Wednesday, September 10, 2014

Women in Art

   After a forty-year reign of Milton Esterow, ARTnews has become ARTNEWS. With her first issue (September 2014), the new editor-in-chief, Sarah Douglas, has also launched a very handsome new design. Much hangs from the fact that the magazine is now three quarters of an inch wider, giving ARTNEWS a classier look and feel. Gone are pages with three narrow columns.  The pervasive format now is a page with two columns that are a bit wider than in the prior layout: calmer, easier on the eye. Gone, too, are quite large and very black headlines; they have been replaced by classy capitals, big enough at five sixteenth of an inch to stand out, even though they are elegantly slim. There are other modifications going in the same direction; even the ads—of which there are of course many—strike me as calmer. The new totality is quieter without being reticent and very handsome. The new broom has swept well.
   Because of the new look I went through the issue more alertly, even though Ms. Douglas noted in her Editor’s Letter that its content had been determined before she came aboard. In doing so, I became fully conscious of a fact of which I had been vaguely aware before this. Let me get to my point by citing a few statistics.
   The September 2014 issue consists of thirty-six articles and reviews that are signed by their authors. Of these, twenty-nine were written by seventeen women, since five of the authors wrote more than one piece, with Barbara Pollack and Barbara MacAdam, ARTnews old timers, writing five of them between them. Seven of the articles were written by men, with none writing more than one. To show that I can do elementary arithmetic, this comes to 80.5+% feminine authorship, compared to 19.4+% pieces written by males.
   This ratio is very similar to that put before us by journalists and others who keep track of ratios of male and female incumbents in leading roles: CEOs, engineers, etc.  Except! that the sexes (OK: genders) are reversed. Here, for art reporting, the big number holds for women.
   My explanation for this fact—for what it’s worth—is not very flattering to the cadre who are doing such a splendid job reporting on what goes on in the world of art. There are vastly more female elementary school teachers than there are men in those jobs. It’s a fair analogy, even if the reasons are not cheerful. Both jobs call for a considerable amount of competence, if different, to be sure, and dedication. Neither, however, is paid all that well; indeed, neither job may pay enough to afford a life of reasonable comfort. So, I have no doubt—without having any actual knowledge—that a significant portion of those teachers and art reporters are what used to be called second earners. While I am ignorant of the background of most of the male authors, I’d bet that writing for ARTNEWS is for them not what they actually live on. There is room for progress!
   On a related front, it was good to see that Linda Nochlin’s upbeat interview thirty-six years after her famous 1971 ARTnews article, “Why Have There Been No Great Women Artists?” In the extensive conversation with Barbara MacAdam—for years associated with that publication and now co-executive editor. Find that conversation here: http://www.artnews.com/2007/02/01/where-the-great-women-artists-are-now/. It’s not just that Linda (we were colleagues at Vassar many moons ago) has mellowed, but, as you’d expect, she was totally au courant with the art scene of the day (the conversation took place in 2007). Maybe she had notes in front of her, but whether or not, her recital of a great many women artists now at work was impressive. She didn’t simply rattle off a lot of names, but characterized the work of most of the ones she mentioned. The upshot—not really news for a reasonably alert observer of the art scene—was a picture of a lively and very varied population of women artists.
   Has the millennium of gender equality been reached? No, not as yet. The vast majority of those who buy works of art are men who express their attitude by paying higher prices for their purchases when the creators are men than they do for the work of women artists.

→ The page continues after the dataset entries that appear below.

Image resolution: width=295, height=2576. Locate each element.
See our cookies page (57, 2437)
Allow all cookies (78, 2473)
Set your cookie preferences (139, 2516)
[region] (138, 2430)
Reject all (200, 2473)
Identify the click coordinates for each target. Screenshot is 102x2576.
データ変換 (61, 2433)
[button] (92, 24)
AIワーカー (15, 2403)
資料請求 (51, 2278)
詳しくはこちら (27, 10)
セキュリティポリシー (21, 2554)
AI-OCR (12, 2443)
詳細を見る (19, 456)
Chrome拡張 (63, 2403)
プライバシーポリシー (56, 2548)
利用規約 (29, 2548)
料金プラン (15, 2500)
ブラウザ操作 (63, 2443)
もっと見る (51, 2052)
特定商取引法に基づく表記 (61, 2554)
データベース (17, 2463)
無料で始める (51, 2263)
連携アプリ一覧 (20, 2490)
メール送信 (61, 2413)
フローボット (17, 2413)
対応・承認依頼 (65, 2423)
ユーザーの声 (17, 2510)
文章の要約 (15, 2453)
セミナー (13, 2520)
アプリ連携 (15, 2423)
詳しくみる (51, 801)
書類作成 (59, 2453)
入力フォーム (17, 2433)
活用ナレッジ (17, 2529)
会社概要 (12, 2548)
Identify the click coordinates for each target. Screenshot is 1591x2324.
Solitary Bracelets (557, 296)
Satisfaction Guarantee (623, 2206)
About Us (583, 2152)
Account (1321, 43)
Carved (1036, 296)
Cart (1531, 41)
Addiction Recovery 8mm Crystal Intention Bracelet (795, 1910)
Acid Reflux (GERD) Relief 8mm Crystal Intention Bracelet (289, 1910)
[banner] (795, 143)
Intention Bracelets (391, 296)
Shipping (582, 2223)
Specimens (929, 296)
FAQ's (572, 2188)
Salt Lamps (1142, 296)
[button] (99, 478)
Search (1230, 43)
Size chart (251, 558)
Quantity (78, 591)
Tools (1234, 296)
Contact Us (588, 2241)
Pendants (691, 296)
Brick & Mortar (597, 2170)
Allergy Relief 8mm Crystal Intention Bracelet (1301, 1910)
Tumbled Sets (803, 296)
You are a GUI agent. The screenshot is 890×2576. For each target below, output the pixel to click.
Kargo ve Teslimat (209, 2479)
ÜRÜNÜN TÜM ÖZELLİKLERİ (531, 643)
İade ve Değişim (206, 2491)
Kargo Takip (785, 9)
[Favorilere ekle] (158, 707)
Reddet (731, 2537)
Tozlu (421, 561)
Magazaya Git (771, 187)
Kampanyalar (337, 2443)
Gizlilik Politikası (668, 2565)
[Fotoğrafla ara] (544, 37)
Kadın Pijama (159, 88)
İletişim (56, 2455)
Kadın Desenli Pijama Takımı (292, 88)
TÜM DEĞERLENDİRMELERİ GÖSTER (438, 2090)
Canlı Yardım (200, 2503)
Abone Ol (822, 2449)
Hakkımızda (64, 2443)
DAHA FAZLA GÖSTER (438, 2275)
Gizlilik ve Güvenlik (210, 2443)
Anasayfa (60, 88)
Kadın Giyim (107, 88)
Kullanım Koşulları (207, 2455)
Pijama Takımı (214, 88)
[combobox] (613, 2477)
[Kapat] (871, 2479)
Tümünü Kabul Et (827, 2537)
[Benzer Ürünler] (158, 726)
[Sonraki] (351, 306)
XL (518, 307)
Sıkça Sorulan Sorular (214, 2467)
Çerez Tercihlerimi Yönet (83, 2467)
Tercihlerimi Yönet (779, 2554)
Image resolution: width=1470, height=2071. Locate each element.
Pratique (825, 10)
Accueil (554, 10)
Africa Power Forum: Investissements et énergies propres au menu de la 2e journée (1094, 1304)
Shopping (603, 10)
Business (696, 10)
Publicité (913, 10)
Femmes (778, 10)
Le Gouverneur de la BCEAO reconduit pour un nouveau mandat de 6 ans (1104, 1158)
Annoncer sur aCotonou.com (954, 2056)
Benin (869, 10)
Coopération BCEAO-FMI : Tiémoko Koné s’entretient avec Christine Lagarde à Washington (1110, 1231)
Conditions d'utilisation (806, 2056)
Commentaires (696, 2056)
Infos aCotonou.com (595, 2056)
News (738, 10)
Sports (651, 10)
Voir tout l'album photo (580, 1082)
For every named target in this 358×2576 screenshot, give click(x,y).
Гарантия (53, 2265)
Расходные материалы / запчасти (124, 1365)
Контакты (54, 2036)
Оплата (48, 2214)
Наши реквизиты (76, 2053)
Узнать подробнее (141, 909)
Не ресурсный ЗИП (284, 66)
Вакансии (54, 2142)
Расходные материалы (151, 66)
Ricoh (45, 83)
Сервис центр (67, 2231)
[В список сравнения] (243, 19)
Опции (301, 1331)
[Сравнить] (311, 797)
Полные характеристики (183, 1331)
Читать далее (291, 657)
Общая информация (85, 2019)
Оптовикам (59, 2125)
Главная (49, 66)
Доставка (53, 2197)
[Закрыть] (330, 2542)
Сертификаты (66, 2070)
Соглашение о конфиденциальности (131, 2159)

   Finally, Linda Nochlin did not promote any of the post-1971 women artists into the “great” category that was the subject of her original article. But in many ways, her optimism in that interview makes that issue moot. It is clear—though she did not say so—that she thinks the structural reasons that, through decades, indeed centuries, prevented (or made it extremely unlikely) for a great woman artist to emerge have largely if not entirely disappeared. If so, that’s the good news. But alas, the removal of obstacles is only a necessary condition for bringing about such a desired goal. The sufficient condition for the appearance of a great woman artist is to have a female genius be born. And that is beyond anyone’s control. Even Rembrandt’s parents were just lucky.